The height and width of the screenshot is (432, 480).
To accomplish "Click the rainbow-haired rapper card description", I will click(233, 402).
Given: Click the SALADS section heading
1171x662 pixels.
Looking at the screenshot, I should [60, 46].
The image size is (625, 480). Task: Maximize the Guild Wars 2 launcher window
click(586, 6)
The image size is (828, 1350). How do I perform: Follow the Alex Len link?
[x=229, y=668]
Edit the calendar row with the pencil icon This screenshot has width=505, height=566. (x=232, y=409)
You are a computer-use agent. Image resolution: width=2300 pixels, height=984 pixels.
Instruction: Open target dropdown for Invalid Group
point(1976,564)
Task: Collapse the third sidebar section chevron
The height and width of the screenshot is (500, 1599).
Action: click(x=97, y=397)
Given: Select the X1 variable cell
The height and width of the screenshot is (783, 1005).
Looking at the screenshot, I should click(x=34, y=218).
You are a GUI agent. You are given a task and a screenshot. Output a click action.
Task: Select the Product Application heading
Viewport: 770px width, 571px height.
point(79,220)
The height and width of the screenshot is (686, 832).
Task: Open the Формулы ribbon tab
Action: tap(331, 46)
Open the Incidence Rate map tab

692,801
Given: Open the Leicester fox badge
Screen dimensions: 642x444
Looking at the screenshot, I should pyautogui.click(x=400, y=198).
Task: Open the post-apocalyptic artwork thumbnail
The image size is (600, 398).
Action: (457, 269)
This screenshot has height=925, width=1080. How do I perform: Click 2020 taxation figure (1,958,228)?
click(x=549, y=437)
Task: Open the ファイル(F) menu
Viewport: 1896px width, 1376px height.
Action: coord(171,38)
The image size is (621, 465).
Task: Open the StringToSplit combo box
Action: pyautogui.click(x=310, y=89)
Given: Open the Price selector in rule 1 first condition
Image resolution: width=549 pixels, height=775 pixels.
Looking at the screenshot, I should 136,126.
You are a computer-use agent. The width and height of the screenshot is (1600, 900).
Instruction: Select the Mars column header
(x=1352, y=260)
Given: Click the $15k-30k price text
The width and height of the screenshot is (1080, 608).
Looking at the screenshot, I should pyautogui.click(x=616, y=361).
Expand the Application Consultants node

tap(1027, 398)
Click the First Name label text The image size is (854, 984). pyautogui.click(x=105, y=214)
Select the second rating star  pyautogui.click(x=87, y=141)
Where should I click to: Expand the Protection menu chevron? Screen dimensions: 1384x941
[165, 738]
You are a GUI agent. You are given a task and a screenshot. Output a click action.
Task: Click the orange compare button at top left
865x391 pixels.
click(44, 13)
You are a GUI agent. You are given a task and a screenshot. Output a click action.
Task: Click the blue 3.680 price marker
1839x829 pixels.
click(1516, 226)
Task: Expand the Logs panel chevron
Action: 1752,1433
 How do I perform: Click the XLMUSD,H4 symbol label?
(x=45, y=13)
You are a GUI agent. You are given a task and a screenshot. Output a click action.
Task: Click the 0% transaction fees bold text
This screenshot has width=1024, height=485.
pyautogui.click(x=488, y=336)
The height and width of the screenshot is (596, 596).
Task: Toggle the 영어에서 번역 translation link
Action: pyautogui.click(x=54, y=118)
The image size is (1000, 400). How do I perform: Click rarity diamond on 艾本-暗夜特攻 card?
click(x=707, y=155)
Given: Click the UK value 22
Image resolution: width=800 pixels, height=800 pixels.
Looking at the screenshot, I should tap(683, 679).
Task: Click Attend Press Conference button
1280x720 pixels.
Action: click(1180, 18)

#####

How to complete this task:
Give the listing again in its entirety, exactly as written.

Output of the exercise:
The height and width of the screenshot is (432, 480).
To accomplish "Click the rainbow-haired rapper card description", I will click(233, 402).
Given: Click the SALADS section heading
1171x662 pixels.
Looking at the screenshot, I should [60, 46].
The image size is (625, 480). Task: Maximize the Guild Wars 2 launcher window
click(586, 6)
The image size is (828, 1350). How do I perform: Follow the Alex Len link?
[x=229, y=668]
Edit the calendar row with the pencil icon This screenshot has width=505, height=566. (x=232, y=409)
You are a computer-use agent. Image resolution: width=2300 pixels, height=984 pixels.
Instruction: Open target dropdown for Invalid Group
point(1976,564)
Task: Collapse the third sidebar section chevron
The height and width of the screenshot is (500, 1599).
Action: click(x=97, y=397)
Given: Select the X1 variable cell
The height and width of the screenshot is (783, 1005).
Looking at the screenshot, I should click(x=34, y=218).
You are a GUI agent. You are given a task and a screenshot. Output a click action.
Task: Select the Product Application heading
Viewport: 770px width, 571px height.
point(79,220)
The height and width of the screenshot is (686, 832).
Task: Open the Формулы ribbon tab
Action: tap(331, 46)
Open the Incidence Rate map tab

692,801
Given: Open the Leicester fox badge
Screen dimensions: 642x444
Looking at the screenshot, I should pyautogui.click(x=400, y=198).
Task: Open the post-apocalyptic artwork thumbnail
The image size is (600, 398).
Action: (457, 269)
This screenshot has height=925, width=1080. How do I perform: Click 2020 taxation figure (1,958,228)?
click(x=549, y=437)
Task: Open the ファイル(F) menu
Viewport: 1896px width, 1376px height.
Action: coord(171,38)
The image size is (621, 465).
Task: Open the StringToSplit combo box
Action: pyautogui.click(x=310, y=89)
Given: Open the Price selector in rule 1 first condition
Image resolution: width=549 pixels, height=775 pixels.
Looking at the screenshot, I should 136,126.
You are a computer-use agent. The width and height of the screenshot is (1600, 900).
Instruction: Select the Mars column header
(x=1352, y=260)
Given: Click the $15k-30k price text
The width and height of the screenshot is (1080, 608).
Looking at the screenshot, I should pyautogui.click(x=616, y=361).
Expand the Application Consultants node

tap(1027, 398)
Click the First Name label text The image size is (854, 984). pyautogui.click(x=105, y=214)
Select the second rating star  pyautogui.click(x=87, y=141)
Where should I click to: Expand the Protection menu chevron? Screen dimensions: 1384x941
[165, 738]
You are a GUI agent. You are given a task and a screenshot. Output a click action.
Task: Click the orange compare button at top left
865x391 pixels.
click(44, 13)
You are a GUI agent. You are given a task and a screenshot. Output a click action.
Task: Click the blue 3.680 price marker
1839x829 pixels.
click(1516, 226)
Task: Expand the Logs panel chevron
Action: 1752,1433
 How do I perform: Click the XLMUSD,H4 symbol label?
(x=45, y=13)
You are a GUI agent. You are given a task and a screenshot. Output a click action.
Task: Click the 0% transaction fees bold text
This screenshot has width=1024, height=485.
pyautogui.click(x=488, y=336)
The height and width of the screenshot is (596, 596).
Task: Toggle the 영어에서 번역 translation link
Action: pyautogui.click(x=54, y=118)
The image size is (1000, 400). How do I perform: Click rarity diamond on 艾本-暗夜特攻 card?
click(x=707, y=155)
Given: Click the UK value 22
Image resolution: width=800 pixels, height=800 pixels.
Looking at the screenshot, I should tap(683, 679).
Task: Click Attend Press Conference button
1280x720 pixels.
Action: click(1180, 18)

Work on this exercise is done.